[Records contained in a dataset]
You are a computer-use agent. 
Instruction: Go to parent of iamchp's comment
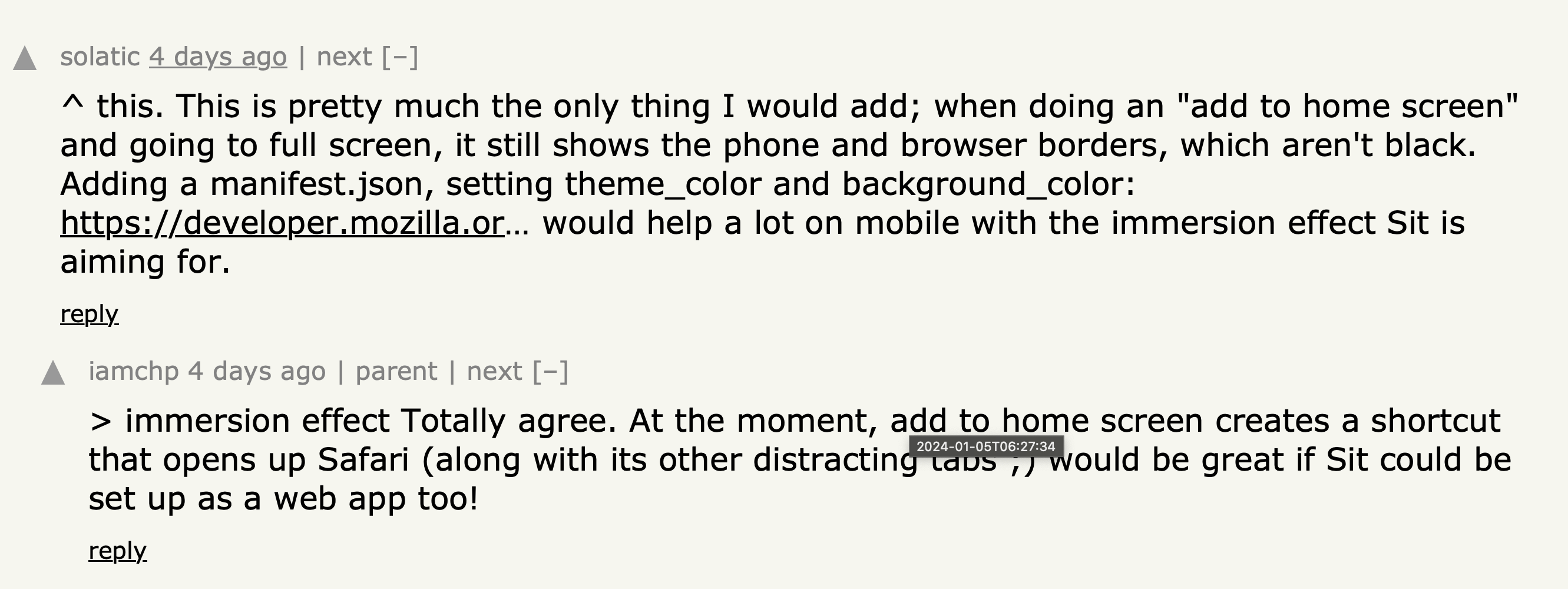click(396, 371)
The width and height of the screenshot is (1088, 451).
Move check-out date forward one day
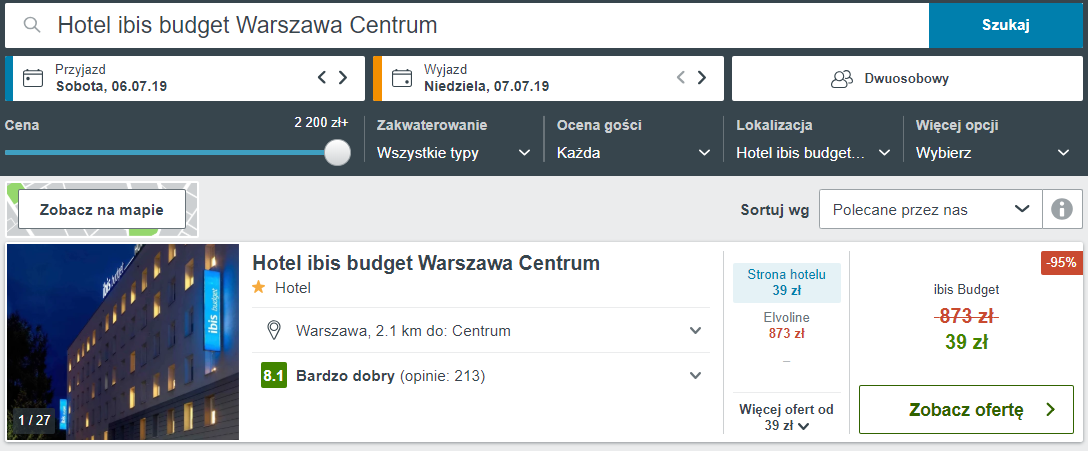click(702, 78)
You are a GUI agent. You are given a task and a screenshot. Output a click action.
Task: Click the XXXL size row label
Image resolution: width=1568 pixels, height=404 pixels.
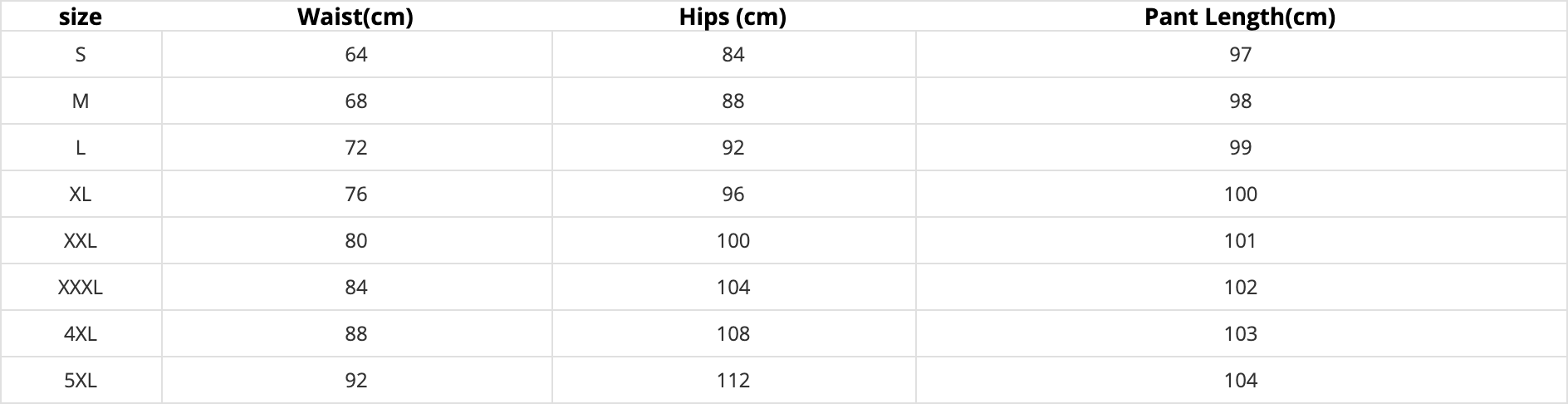tap(81, 288)
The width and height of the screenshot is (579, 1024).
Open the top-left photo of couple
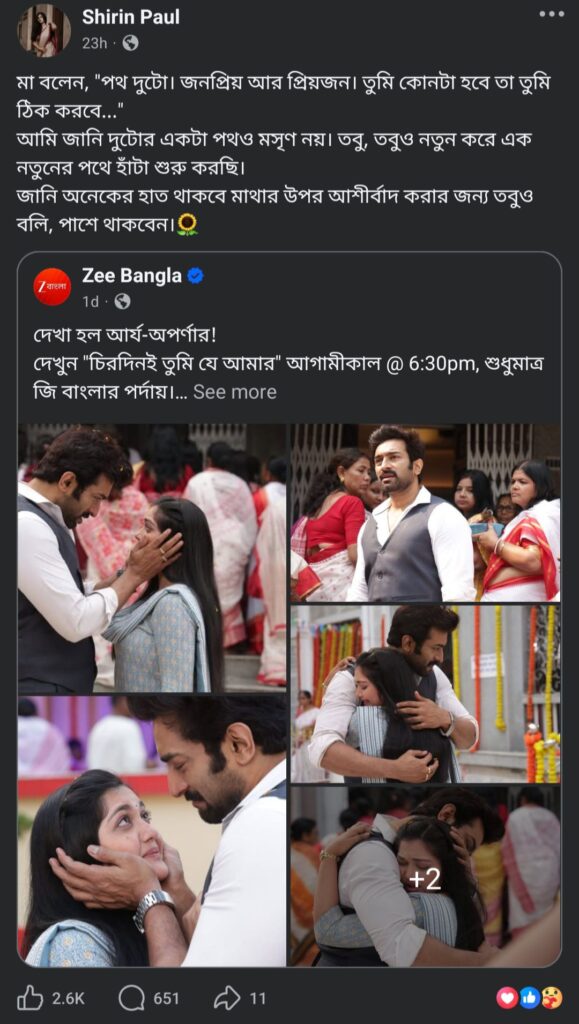coord(152,558)
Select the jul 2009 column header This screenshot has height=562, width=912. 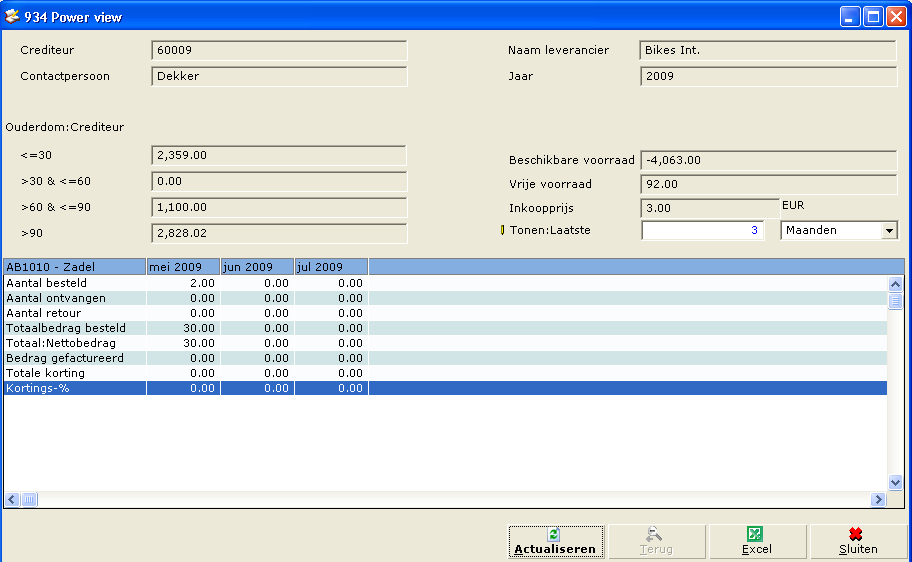click(x=331, y=267)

■ **WHAT YOU WILL DO**:
Gather up, from the records above, each line where the word "agent" appears.

■ **TASK RESULT**:
You are a computer-use agent. 
You are a GUI agent. You are given a task and a screenshot. Output a click action.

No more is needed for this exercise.